Asked to respond, Corbyn said Friday that “there is no place whatsoever for anti-Semitism in our society.”

“There has to be a peace process, and there has to be a right of the Palestinian people to live in peace, as well as the right of Israel (to live in peace),” he said.

In April, Israel’s opposition Labor Party said it was suspending relations with Corbyn, accusing him of showing hostility to the Jewish community and allowing anti-Semitic statements and actions from his party officials.

Head of the Zionist Union faction Avi Gabbay leads a faction meeting at the Knesset, on January 01, 2018. (Miriam Alster/Flash90)

Labor leader Avi Gabbay sent a letter to Corbyn informing him of the decision. The suspension of ties applies only to Corbyn’s office and not the party as a whole.

“It is my responsibility to acknowledge the hostility that you have shown to the Jewish community and the anti-Semitic statements and actions you have allowed as leader of the Labour Party UK,” Gabbay wrote.

“This is in addition to your very public hatred of the policies of the Government of the State of Israel, many of which regard the security of our citizens and actions of our soldiers — policies where the opposition and coalition in Israel are aligned.”

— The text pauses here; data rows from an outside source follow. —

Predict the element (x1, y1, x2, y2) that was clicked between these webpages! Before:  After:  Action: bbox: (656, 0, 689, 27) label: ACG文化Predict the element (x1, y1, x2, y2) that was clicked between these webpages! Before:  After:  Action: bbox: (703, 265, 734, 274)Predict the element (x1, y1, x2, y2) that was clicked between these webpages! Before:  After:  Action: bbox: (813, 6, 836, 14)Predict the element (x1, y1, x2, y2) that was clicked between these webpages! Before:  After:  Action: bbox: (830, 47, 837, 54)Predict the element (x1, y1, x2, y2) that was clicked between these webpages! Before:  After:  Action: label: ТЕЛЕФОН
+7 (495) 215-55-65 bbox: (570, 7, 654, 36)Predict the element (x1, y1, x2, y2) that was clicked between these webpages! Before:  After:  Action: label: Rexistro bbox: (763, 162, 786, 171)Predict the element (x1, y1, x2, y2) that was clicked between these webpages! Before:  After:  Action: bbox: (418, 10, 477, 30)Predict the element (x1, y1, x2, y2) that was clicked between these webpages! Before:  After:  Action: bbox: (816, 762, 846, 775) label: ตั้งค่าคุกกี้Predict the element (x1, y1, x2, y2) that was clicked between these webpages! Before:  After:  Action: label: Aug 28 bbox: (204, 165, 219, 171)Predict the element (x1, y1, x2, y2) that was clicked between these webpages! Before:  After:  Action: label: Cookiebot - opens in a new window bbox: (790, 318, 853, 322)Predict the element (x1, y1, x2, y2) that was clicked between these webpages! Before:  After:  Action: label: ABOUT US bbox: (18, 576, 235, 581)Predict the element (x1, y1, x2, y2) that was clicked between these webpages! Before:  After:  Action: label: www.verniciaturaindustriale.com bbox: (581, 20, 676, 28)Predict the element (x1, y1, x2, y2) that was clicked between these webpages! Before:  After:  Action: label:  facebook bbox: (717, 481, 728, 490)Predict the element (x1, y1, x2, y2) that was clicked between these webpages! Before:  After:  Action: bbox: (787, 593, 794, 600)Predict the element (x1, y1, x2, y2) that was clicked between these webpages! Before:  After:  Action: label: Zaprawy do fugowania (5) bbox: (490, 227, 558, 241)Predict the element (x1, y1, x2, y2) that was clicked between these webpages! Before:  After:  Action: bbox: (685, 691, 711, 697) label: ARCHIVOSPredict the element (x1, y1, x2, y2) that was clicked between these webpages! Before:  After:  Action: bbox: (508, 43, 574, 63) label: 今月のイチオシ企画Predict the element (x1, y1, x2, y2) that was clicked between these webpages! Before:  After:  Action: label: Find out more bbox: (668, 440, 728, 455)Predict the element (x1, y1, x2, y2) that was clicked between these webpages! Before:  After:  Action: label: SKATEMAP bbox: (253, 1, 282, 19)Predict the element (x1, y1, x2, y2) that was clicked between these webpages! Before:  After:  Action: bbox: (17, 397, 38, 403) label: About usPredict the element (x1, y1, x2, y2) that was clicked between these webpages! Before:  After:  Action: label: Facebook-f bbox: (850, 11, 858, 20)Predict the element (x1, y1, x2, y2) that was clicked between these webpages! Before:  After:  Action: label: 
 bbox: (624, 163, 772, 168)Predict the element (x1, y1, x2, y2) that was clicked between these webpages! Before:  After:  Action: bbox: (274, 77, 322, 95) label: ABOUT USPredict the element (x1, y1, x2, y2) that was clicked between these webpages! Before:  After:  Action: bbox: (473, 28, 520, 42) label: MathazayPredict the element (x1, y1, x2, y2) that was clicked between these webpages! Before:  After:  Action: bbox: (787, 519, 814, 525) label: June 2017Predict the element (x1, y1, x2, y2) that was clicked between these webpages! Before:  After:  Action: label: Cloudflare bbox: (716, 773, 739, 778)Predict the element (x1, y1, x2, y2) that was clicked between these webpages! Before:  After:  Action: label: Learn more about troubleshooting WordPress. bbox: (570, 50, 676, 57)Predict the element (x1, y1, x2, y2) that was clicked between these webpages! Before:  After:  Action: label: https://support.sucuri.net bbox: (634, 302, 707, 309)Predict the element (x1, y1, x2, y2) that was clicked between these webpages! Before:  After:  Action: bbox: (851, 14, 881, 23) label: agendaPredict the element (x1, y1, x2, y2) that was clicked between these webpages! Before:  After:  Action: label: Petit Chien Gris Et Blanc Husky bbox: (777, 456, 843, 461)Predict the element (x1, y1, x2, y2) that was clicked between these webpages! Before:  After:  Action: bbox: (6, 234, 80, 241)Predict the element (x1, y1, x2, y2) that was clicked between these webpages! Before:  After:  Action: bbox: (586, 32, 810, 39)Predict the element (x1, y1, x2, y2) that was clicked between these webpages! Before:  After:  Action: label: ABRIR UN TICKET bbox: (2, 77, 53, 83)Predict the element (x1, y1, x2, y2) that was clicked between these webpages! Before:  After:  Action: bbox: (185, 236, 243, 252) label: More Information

Corbyn called for Britain to review its arms deals with Israel amid deadly clashes along the Gaza border and slammed the “silence from the international powers.” He also said in April that the UK must investigate the latest “illegal and inhumane” incidents carried out by the Israel Defense Forces there.

He also faced sharp criticism from some of his own lawmakers for attending a Passover event hosted by a Jewish far-left group that has dismissed claims of anti-Semitism in Labour as “faux-outrage” and called for Israel to be “disposed of.”

Corbyn has been criticized in the past for referring to Lebanon’s powerful Shiite terror group Hezbollah as “friends” and urging dialogue with the Hamas Islamist terror group.

In 2016, Corbyn reportedly refused an invitation from Gabbay’s predecessor Isaac Herzog to visit Israel in general and the Yad Vashem Holocaust museum in particular, amid the ongoing anti-Semitism controversy surrounding large numbers of officials and activists affiliated with Labour.